In this study, Rh2-treated graphene oxide (GO-Rh2), lysine-treated highly porous graphene (Gr-Lys), arginine-treated Gr (Gr-Arg), Rh2-treated Gr-Lys (Gr-Lys-Rh2) and Rh2-treated Gr-Arg (Gr-Arg-Rh2) were synthesized. MTT assay was used for evaluation of cytotoxicity of samples on ovarian cancer (OVCAR3), breast cancer (MDA-MB), Human melanoma (A375) and human mesenchymal stem cells (MSCs) cell lines. The percentage of apoptotic cells was determined by terminal deoxynucleotidyl transferase-mediated dUTP nick-end labeling (TUNEL) assay. The hemolysis and blood coagulation activity of nanostructures were performed.
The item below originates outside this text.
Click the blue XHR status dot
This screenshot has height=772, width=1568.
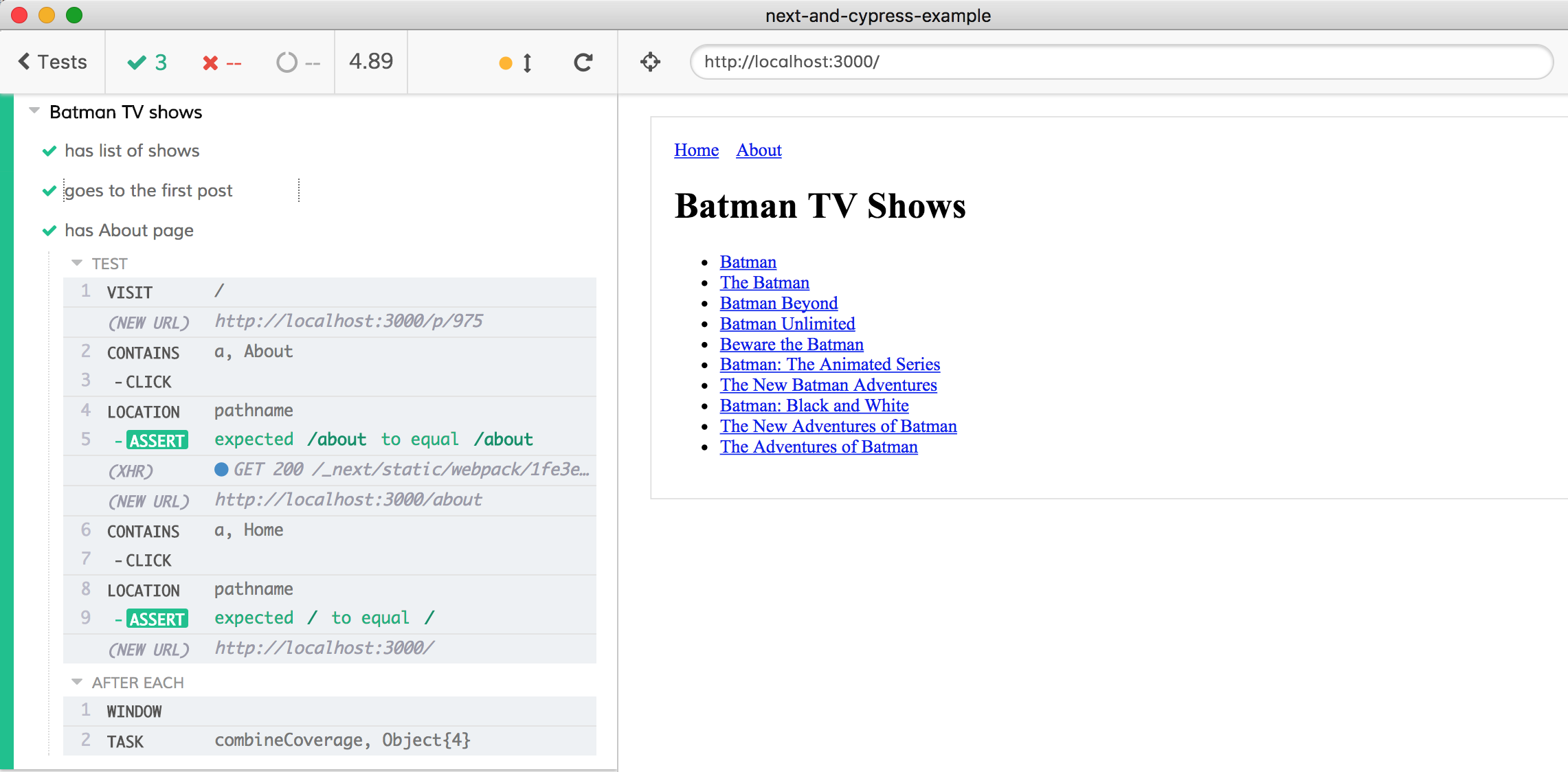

Interestingly, Gr-Arg, Gr-Lys, Gr-Arg-Rh-2, and Gr-Lys-Rh-2 were more active against cancer cell lines in comparison with their cytotoxic activity against normal cell lines (MSCs) with IC50 values higher than 100 mu g/ml. The results of TUNEL assay indicates a significant increase in the rates of TUNEL positive cells by increasing the concentrations of nanomaterials. Results were also shown that aggregation and changes of RBCs morphology were occurred in the presence of GO, GO-Rh-2, Gr-Arg, Gr-Lys, Gr-Arg-Rh-2, and Gr-Lys-Rh-2. Note that all the samples had effect on blood coagulation system, especially on PTT. All nanostrucure act as antitumor drug so that binding of drugs to a nostructures is irresolvable and the whole structure enter to the cell as a drug.